#### ACTIVITY:
Find every line in the records below that holds the word "screenshot", and copy each one.

(Beginning of GIVEN DATA)

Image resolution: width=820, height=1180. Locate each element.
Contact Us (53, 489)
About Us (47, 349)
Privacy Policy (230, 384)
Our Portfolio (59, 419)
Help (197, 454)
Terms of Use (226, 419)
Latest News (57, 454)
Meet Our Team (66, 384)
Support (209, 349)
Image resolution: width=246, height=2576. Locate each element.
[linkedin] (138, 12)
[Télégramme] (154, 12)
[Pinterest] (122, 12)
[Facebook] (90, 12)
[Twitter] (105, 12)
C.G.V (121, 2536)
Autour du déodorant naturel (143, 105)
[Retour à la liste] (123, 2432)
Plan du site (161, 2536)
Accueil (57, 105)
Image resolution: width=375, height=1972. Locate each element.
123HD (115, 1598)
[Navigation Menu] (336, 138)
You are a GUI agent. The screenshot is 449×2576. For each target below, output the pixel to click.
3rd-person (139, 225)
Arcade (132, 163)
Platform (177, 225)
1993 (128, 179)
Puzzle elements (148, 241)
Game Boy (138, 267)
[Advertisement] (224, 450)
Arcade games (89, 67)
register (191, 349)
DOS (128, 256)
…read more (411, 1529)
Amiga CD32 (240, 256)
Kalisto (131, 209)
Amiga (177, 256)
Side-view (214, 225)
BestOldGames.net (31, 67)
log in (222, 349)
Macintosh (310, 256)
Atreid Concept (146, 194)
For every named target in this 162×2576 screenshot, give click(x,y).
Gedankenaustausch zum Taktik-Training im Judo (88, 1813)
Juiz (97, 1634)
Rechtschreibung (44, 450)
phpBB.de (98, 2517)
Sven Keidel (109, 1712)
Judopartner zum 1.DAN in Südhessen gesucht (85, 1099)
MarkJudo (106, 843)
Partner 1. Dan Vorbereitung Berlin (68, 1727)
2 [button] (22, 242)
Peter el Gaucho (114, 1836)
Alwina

(End of GIVEN DATA)

#### OUTPUT FOR THIS TASK:
You are a GUI agent. The screenshot is 449×2576. For each target below, output the pixel to click.
For every named target in this 162×2576 screenshot, give click(x,y).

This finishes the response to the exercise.